● **Requirements**:
Please answer these questions from the asset-based lending text below.
(a) What secures asset-based lending?
(b) What does the segment "Advance rates" measure?
(c) What question states the allocator framing?

● **Passage shown**:
** Begin **

Asset Class

Asset-Based Lending (ABL)

Asset-Based Lending (ABL) is lending secured by specific collateral pools such as receivables, inventory, equipment, or contracted cash flows. Allocators evaluate ABL through collateral quality, advance rates, monitoring rigor, and recovery execution.

ABL focuses on loans where repayment is supported by identifiable collateral rather than enterprise value. For allocators, ABL is attractive when it offers controlled downside—but only if collateral monitoring and enforcement are real.

How allocators define ABL exposure

Segmentation includes:

  • Collateral type: A/R, inventory, equipment, IP, contracts
  • Advance rates: how much is lent against collateral value
  • Monitoring: reporting cadence, audits, borrowing base controls
  • Counterparty risk: obligor concentration and payment behavior
  • Legal enforceability: lien perfection, jurisdiction, repossession reality
  • Servicing capability: workout, collections, asset liquidation

Allocator framing:
“Is collateral value observable, monitorable, and collectible in stress?”

** End **

● **Data segment**:
** Begin **

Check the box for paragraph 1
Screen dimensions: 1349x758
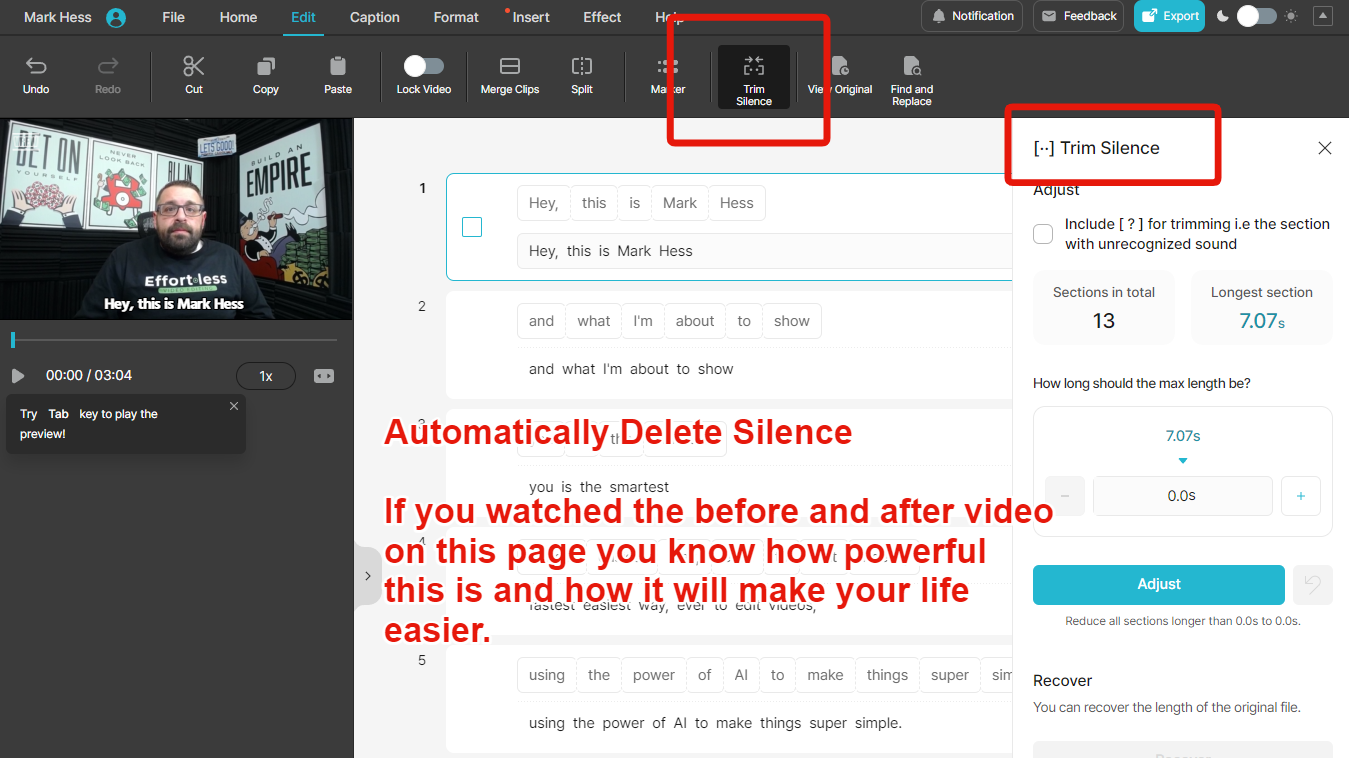472,227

** End **

● **Solution to this problem**:
(a) Specific collateral pools such as receivables, inventory, equipment, or contracted cash flows.
(b) How much is lent against collateral value.
(c) “Is collateral value observable, monitorable, and collectible in stress?”